(THE TASK):
Please say how many lines in the records below contain the word "computer". Give only the number.

------

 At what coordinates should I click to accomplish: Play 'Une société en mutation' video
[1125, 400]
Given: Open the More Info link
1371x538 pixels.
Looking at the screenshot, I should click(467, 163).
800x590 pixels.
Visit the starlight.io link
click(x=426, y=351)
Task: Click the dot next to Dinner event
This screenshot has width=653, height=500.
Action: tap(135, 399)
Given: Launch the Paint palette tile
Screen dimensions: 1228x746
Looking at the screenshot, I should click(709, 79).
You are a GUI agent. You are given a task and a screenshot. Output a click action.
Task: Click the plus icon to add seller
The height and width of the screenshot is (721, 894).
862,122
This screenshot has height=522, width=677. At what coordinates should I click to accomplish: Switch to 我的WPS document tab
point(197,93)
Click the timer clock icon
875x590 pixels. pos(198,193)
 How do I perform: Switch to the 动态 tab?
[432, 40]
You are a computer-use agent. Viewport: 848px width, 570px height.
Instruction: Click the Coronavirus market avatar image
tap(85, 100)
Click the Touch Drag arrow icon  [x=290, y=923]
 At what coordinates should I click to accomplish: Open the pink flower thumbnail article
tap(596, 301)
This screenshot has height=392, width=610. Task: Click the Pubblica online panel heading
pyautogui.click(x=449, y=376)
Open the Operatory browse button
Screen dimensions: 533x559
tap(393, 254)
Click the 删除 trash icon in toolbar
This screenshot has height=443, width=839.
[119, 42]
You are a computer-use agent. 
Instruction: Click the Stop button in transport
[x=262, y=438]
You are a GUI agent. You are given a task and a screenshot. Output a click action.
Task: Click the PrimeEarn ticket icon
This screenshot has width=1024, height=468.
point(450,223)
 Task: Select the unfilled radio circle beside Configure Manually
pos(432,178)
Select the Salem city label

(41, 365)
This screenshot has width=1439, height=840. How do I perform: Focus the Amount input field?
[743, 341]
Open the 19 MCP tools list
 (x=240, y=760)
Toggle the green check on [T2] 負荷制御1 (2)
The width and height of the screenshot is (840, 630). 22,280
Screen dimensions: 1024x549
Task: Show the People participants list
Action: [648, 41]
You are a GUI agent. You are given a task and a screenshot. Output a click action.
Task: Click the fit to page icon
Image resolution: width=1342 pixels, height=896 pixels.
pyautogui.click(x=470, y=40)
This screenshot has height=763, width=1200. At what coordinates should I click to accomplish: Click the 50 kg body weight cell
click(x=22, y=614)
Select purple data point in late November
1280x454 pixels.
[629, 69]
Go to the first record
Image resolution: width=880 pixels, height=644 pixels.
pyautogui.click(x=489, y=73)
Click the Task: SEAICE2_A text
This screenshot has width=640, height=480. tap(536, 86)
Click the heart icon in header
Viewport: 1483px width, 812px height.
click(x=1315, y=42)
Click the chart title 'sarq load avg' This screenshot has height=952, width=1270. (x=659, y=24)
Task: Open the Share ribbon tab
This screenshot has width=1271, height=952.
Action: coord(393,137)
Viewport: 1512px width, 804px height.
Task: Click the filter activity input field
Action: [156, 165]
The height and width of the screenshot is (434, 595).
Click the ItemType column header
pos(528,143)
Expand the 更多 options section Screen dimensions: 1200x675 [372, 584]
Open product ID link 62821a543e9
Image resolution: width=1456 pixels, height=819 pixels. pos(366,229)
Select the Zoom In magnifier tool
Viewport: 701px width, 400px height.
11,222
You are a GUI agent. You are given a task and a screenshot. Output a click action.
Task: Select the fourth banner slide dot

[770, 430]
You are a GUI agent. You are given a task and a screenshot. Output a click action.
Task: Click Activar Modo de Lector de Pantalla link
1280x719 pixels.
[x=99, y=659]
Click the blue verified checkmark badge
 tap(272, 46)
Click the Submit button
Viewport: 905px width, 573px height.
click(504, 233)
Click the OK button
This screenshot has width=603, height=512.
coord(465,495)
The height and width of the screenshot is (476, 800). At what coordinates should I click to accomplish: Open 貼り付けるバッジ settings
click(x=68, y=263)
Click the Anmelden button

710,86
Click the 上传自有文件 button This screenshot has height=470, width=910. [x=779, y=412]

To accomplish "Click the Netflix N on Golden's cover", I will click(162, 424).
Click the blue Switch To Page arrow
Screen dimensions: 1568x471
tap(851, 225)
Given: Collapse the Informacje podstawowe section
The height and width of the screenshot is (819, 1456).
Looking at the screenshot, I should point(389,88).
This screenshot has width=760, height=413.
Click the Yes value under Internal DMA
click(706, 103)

------

(ANSWER TO THE PROBLEM):
2